In Steven Pinker's book The Sense of Style, he talks about the 'given-before-new' principle (most notably on pages 131–138). He states, '... people learn by integrating new information into their existing web of knowledge.' He also says this is a significant contributor to coherence in writing.
In his examples of good adherence to the 'given-before-new' principle, he often highlights the subject as the 'given' information, the object as the 'new' information. See this example from the book ('given' information highlighted in bold):
A man arrives from Corinth with the message that Oedipus's father has died .... It emerges that this messenger was formerly a shepherd on Mount Cithaeron, and that he was given a baby .... The baby, he says, was given to him by another shepherd from the Laius household, who had been told to get rid of the child.
I question what 'given' information really is. These, in my opinion, are obvious examples; the 'given' subjects refer back to information from the previous (or the same) sentences. There is little room for argument. But what happens when the examples aren't so cut and dried?
This resource states that 'given' information is anything that we assume to be familiar. This resource, on the other hand, says that 'given' information is anything that 'has already been mentioned in the text.'
Which is it? Is it both? If so, how do we define what is assumed to be familiar? How far does this stretch, and must 'given' information take the position of subject?
See these examples:
(1) Jake entered the room. At the far end of the room was a piano.

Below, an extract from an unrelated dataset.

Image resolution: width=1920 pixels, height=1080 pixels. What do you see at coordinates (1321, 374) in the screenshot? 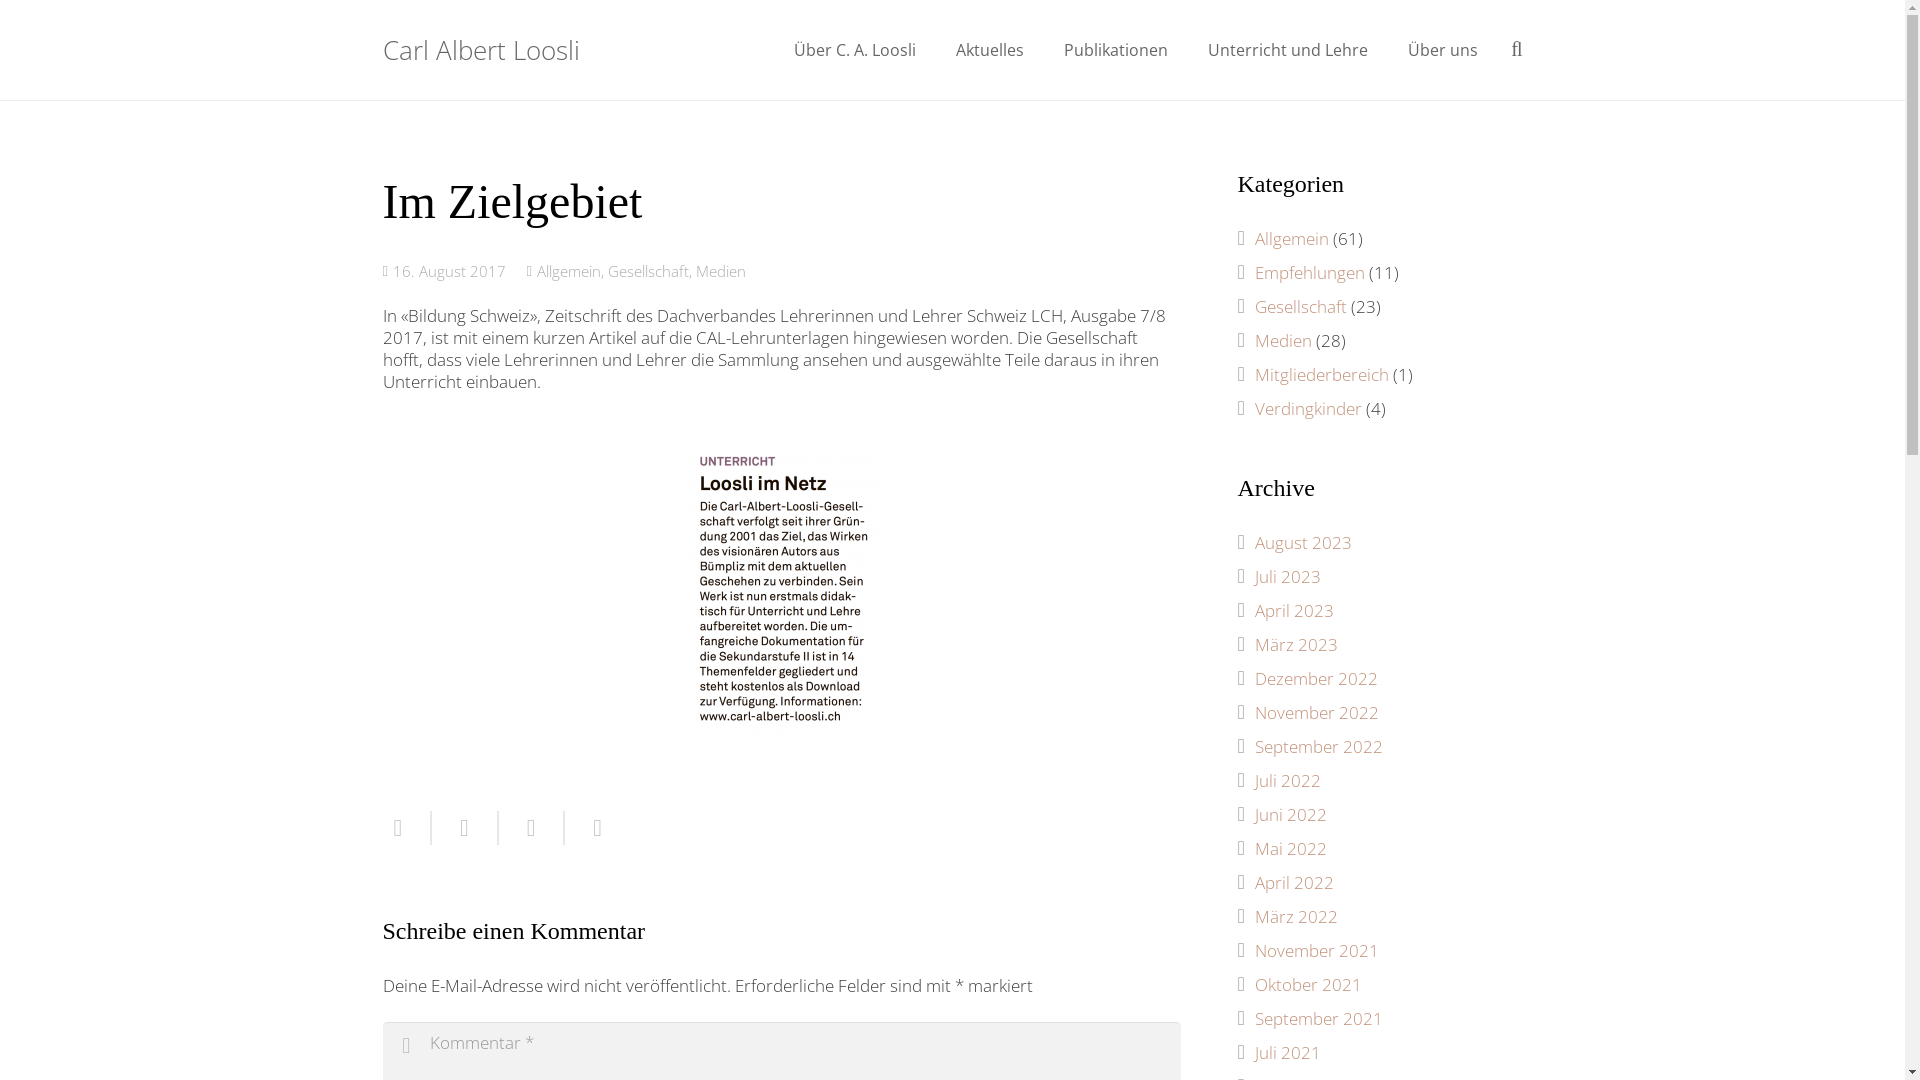
I see `Mitgliederbereich` at bounding box center [1321, 374].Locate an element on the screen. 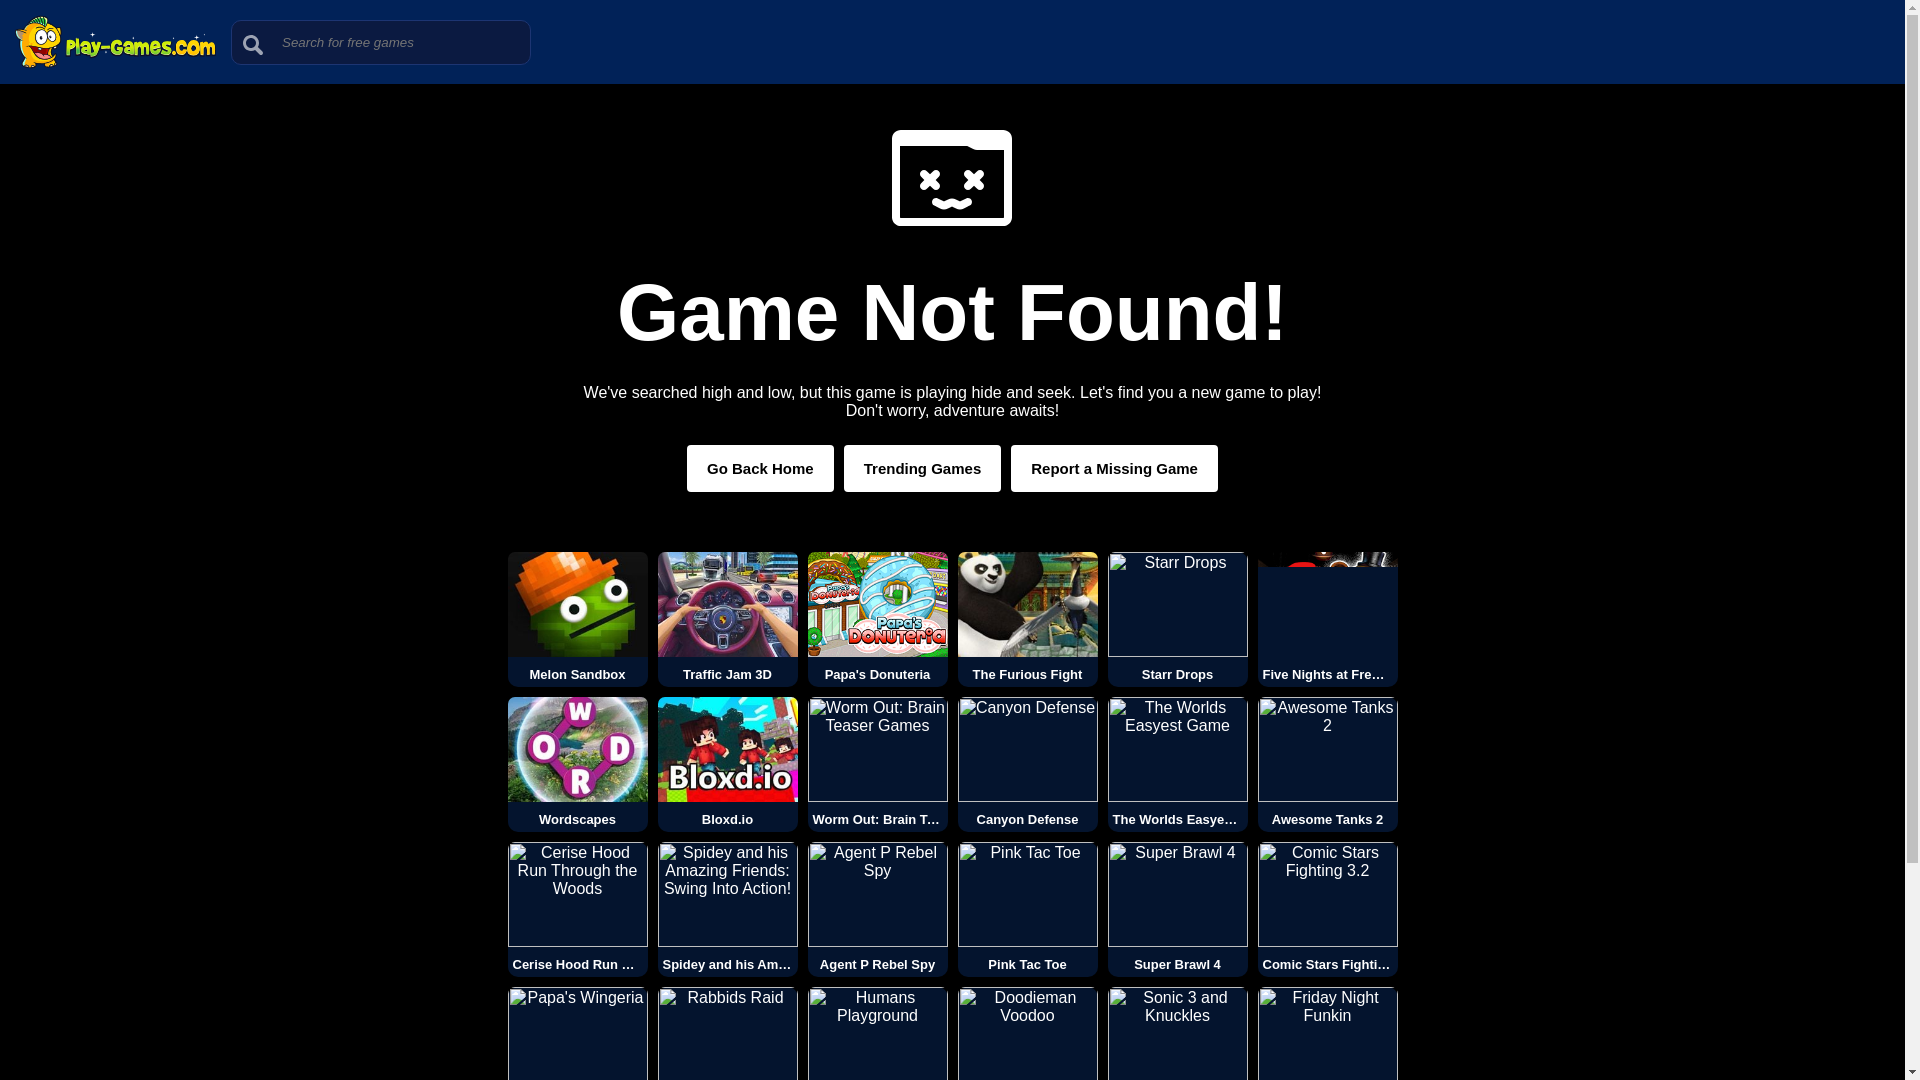 Image resolution: width=1920 pixels, height=1080 pixels. Five Nights at Freddy's 1 is located at coordinates (1327, 618).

(2) Jake entered the room. Floorboards creaked with every step.
In Example 1, we'll say that 'the far end of the room' is 'given' information. The 'piano' is new information. The principle, I think, has been adhered to by fronting and inversion. The preposition containing 'the far end of the room' is at the front of the sentence. However, this is not a subject, so is it correctly following the principle? The limited examples provided by almost every resource I have read are not clear on this.
In Example 2, we use 'floorboards' as the subject of the second sentence. This subject has not been explicitly introduced before this, but we could say that the reader might assume a room has floorboards.
Looking at fiction novels, the principle is seemingly ignored quite often. Subjects with indefinite articles are common. Then again, it could be argued that the scope of 'given' information is expanded and we simply expect the reader to accept the information on the basis that they are immersing themselves in a narrative. The goal of the text is not always perfect cohesion.
This isn't surprising; to maintain perfect cohesion with such unclear rules would result in a book without style, restricted by sentences beginning with 'they,' 'he,' 'she,' 'it,' and so on.